>> Begin DOCUMENT EXTRACT

Monday, 17 November 2014

Spain's Podemos party signals the rise of a new political left

Since the financial crisis erupted in 2008, Europe has seen a rise in co-ordinated leftist movements, such as Occupy, getting people out onto the streets to protest against the conservative economic orthodoxy.

Despite being highly visible, those campaigns, for welfare before wealth and people before profits, have found little traction inside the political mainstream. The failure of mainstream political parties to reflect public priorities in policy has led to collapsing support for those parties, and a corresponding collapse in trust in the political institutions (Nardelli, 2014).

However, that has began to change. In time for the European elections, while the world was justifiably worried about the rise of the far right, a new party emerged in Spain. Born out of the Indignados movement, which saw as many as 8 million people take to the streets across Spain in 2011 and 2012, a new party was formed, called Podemos (Jones, 2014).

Podemos, meaning "We can", marks an important transition. The leftist activists and protesters are shifting from campaigning to political democracy, from protesting to developing policy - trying to turn ideas into action (Pope, 2014). It is a beginning of a fulfilment of the promise shown by leftist campaigns across Europe.

People have shown they are active and engaged. But they're unhappy, and are now they're taking to proposing the solutions themselves, because the establishment hasn't listened, and hasn't reformed to suit the needs of the people.

>> End DOCUMENT EXTRACT

- **GIVEN TASK 1**
Answer these questions from the article on Podemos:
(a) In what year did the financial crisis erupt?
(b) How many people took to the streets across Spain with the Indignados movement?
(c) What does the name Podemos mean?
- **GIVEN TASK 2**
Write the next paragraph of the article on Podemos, picking up after its final sentence.

>> Begin PROVIDED MATERIAL

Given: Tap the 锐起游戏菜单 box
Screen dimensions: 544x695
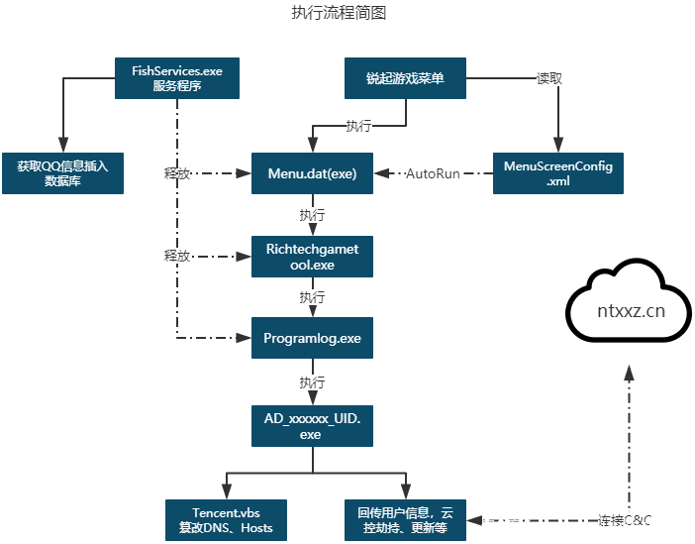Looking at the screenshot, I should pos(405,78).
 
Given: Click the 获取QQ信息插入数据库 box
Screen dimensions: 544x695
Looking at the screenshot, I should pos(62,173).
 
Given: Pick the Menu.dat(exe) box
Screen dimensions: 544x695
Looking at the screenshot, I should pos(312,173).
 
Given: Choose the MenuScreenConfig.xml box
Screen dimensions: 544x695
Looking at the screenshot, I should pos(557,173).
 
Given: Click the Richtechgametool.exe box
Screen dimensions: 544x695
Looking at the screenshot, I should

>> End PROVIDED MATERIAL

- **TASK OUTPUT 1**
(a) 2008
(b) As many as 8 million people, in 2011 and 2012
(c) "We can"

- **TASK OUTPUT 2**
That disaffection has elsewhere only fed the parties of the far right, who only offer narrow and restrictive responses to poverty and suffering. Those groups, like UKIP, do not break from political orthodoxies and fail to offer positive alternatives. Only the anti-establishment libertarian democratic group Movimento 5 Stelle, of Italy, has succeeded in taking popular support away from those far right groups... so far.

The rising polling strength of Podemos is a positive answer to that right-wing populism, and ought to be a huge boost to those on the left, from progressives to socialists to liberals. They are championing the causes of the left: poverty reduction, the basic income, reducing dependence upon fossil fuels, promoting small, medium and local producers and enterprises along with some sensible public control.

They represent the ideals of the left, backed by a popular movement, bringing activism and political policy together to challenge mainstream methods and orthodox ideas. That is a cause for hope for anyone who is looking for a better future, one oriented more towards people and their needs, than to endless, monotonous, accumulation and consumption.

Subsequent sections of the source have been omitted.